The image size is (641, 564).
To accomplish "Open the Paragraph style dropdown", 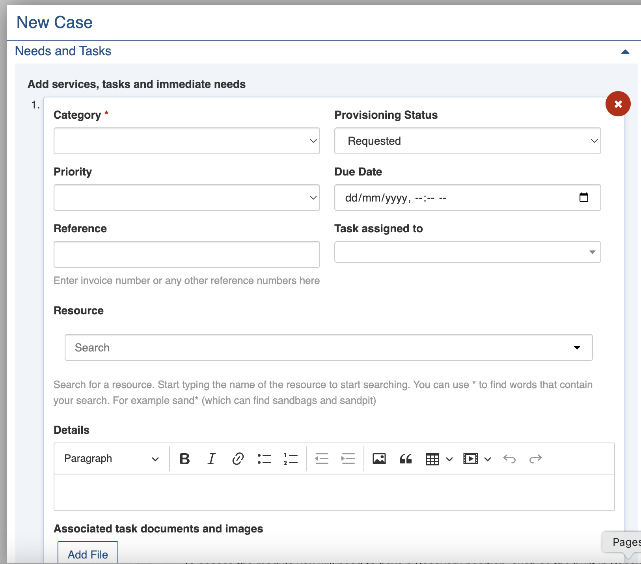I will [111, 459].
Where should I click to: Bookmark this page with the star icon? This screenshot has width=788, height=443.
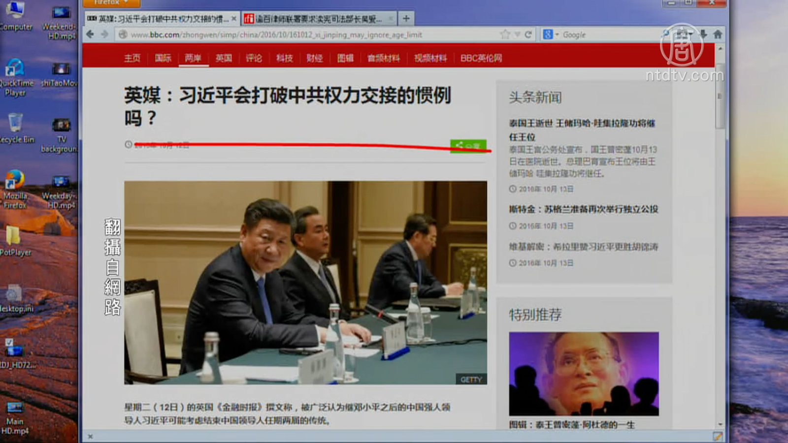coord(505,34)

==

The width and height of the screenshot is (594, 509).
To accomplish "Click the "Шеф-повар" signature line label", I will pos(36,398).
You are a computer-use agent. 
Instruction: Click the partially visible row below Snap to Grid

Exercise brief:
Would you print exactly and only the lines of the material above that run from the line with "You are a computer-use agent." through the line with "Instruction: Click the", both included?

Answer box:
You are a computer-use agent. 
Instruction: Click the partially visible row below Snap to Grid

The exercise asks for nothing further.